Same story years later. God asked Abraham to get up and obey (sacrifice your son) without knowing what would happen next. But he knew, based on the track record God had in his life, that God would provide.
My life, like your life and everyone else’s, is a series of seasons strung together. Physical seasons, yeah, sure – where summer changes into fall and so on, but I’m talking about spiritual and emotional seasons here.

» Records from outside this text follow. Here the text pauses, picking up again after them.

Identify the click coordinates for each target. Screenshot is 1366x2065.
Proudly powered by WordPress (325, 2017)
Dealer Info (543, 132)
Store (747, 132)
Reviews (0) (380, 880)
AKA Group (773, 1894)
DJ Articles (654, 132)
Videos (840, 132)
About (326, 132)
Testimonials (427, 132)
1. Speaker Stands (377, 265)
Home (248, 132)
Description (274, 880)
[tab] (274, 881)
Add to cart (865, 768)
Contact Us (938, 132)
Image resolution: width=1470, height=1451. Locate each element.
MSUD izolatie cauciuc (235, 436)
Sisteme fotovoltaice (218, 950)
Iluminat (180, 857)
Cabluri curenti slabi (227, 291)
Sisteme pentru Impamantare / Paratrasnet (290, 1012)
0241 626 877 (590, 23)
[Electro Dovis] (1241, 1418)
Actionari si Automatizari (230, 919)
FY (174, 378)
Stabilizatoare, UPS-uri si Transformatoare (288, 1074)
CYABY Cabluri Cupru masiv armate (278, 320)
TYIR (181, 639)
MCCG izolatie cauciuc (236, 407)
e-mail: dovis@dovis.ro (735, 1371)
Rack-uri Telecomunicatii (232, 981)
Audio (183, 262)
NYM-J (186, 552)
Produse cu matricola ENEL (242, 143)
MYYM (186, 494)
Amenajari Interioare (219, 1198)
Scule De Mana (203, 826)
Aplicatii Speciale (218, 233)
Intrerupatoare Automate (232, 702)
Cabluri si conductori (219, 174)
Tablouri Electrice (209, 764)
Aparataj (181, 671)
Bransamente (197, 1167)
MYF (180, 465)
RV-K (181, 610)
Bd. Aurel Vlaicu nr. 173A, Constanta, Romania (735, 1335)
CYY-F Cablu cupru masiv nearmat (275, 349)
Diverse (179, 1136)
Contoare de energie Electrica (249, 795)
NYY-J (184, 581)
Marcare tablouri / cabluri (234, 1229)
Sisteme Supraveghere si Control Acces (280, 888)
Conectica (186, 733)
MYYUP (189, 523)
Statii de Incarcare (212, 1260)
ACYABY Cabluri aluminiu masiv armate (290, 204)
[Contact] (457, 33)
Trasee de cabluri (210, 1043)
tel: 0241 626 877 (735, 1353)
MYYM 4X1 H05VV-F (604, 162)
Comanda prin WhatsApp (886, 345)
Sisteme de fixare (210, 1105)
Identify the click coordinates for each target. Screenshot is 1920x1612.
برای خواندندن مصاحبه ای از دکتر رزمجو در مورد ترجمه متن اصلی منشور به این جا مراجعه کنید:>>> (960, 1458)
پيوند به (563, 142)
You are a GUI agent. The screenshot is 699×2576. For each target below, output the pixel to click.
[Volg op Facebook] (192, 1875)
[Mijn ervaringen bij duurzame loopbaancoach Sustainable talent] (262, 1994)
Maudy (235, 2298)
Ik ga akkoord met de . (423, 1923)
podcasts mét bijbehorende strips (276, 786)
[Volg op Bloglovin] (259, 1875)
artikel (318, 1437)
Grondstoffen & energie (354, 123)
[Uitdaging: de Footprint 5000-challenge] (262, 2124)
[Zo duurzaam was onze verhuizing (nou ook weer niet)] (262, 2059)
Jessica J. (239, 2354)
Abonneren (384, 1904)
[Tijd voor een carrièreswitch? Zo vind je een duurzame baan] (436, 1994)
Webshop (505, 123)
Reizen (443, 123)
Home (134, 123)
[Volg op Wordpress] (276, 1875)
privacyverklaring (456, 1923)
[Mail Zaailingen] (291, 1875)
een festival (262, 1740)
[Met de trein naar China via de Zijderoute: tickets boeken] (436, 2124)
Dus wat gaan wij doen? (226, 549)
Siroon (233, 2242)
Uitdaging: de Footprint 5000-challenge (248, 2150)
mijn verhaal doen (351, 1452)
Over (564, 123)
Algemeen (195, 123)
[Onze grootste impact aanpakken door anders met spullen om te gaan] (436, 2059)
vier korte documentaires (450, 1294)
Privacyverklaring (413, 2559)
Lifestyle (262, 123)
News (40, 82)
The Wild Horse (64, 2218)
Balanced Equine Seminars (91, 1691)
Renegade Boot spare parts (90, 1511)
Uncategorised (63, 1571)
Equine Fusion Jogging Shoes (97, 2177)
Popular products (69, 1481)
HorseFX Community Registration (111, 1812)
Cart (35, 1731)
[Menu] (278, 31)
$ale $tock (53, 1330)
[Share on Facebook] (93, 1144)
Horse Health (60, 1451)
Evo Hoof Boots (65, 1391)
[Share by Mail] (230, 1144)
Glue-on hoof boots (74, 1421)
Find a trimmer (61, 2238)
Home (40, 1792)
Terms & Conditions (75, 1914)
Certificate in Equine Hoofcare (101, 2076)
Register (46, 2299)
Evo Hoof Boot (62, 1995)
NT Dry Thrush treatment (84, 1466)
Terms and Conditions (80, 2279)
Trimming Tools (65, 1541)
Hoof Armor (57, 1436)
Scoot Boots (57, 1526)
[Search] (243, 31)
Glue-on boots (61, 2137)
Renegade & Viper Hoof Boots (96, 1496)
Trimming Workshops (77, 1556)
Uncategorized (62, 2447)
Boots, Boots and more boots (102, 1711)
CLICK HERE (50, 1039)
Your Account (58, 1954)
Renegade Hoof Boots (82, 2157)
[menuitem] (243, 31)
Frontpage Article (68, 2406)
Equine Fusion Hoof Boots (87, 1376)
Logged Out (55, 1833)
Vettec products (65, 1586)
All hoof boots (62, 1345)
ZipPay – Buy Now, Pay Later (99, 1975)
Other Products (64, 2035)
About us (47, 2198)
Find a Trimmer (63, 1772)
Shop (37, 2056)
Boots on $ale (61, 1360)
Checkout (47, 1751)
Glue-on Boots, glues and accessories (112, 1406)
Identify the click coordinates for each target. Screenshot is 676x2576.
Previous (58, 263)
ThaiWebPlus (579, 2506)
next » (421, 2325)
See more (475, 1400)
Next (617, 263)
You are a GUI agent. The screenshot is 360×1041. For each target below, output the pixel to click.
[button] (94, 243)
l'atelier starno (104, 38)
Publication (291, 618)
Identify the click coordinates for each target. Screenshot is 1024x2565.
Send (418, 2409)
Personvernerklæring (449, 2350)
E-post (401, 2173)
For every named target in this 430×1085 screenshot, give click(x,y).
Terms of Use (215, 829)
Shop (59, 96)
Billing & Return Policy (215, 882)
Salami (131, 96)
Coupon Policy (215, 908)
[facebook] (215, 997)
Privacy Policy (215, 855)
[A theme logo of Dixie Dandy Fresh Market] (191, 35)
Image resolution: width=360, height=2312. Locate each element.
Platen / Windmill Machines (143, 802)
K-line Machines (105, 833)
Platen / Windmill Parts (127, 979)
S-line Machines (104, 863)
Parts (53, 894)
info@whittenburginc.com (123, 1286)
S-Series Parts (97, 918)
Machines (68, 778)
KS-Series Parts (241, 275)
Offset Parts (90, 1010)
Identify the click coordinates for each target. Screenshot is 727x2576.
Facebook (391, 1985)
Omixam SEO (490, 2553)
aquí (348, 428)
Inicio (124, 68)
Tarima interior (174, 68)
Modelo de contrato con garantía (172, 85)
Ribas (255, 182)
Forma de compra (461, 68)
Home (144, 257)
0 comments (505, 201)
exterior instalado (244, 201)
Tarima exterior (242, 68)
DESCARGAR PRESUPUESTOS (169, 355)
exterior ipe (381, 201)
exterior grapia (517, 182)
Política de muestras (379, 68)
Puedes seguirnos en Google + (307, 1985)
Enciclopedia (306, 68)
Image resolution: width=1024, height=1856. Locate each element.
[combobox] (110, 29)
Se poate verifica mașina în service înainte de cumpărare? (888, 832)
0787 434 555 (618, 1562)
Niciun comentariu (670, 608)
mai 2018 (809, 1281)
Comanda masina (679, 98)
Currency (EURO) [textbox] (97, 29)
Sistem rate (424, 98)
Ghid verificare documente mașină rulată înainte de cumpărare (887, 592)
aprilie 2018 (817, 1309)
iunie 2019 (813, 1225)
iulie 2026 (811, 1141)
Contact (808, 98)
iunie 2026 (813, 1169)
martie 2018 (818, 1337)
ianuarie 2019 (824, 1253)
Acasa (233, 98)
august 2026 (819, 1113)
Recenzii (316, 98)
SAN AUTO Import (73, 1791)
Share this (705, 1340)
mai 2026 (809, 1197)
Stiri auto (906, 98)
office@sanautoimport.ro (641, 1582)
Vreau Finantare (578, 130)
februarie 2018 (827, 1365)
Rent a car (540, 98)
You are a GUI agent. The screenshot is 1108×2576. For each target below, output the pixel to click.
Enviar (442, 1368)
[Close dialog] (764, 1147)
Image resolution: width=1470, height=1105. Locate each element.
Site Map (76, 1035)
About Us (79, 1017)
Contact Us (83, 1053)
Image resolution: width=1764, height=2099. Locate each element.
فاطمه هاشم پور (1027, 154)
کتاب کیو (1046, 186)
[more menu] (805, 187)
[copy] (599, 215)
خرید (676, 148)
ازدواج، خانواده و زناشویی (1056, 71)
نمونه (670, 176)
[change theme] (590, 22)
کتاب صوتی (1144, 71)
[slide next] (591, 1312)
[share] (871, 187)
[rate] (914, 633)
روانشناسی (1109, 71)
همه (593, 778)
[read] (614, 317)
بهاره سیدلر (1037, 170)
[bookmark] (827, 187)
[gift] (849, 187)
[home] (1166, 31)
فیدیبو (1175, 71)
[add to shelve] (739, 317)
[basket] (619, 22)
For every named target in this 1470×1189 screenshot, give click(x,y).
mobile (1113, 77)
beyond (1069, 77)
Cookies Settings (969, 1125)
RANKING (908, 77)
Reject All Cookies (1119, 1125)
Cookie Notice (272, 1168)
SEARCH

Sometimes things are easy. There’s enough money to stretch to pay all of the bills and save up for vacation or pay extra on the car payment. God feels close because He answers the way you want Him to, and things feel comfortable and you don’t need extra help. In my life, I don’t get much time in these seasons. I think that’s on purpose. He knows that, like sheep, I have a tendency to wander. My stubborn heart will go chasing after anything that’s distracting from what I should be doing. In the seasons of plenty, I have a tendency to forget that I need Him. I do things myself, I forget to call on Him or spend time with Him or ask Him how I can be used to help others. And He knows that. He knows I need Him, but I don’t remember it unless I’m in the dark. So sometimes, He lets me stay in the dark because that’s where I learn to depend on Him for what I need.
Sometimes things are kind of in the middle, where I feel like I’m waiting for something to happen. Things are ok and have been for a while, but it just feels like change is on the way. It feels like not quite the end of one series of days or events, but not the beginning of another season either. These are the days when I wake up and go through the routines and then go to bed and then wake up the next day and do it all again on autopilot. These days have their own challenges, but that’s a story for another day.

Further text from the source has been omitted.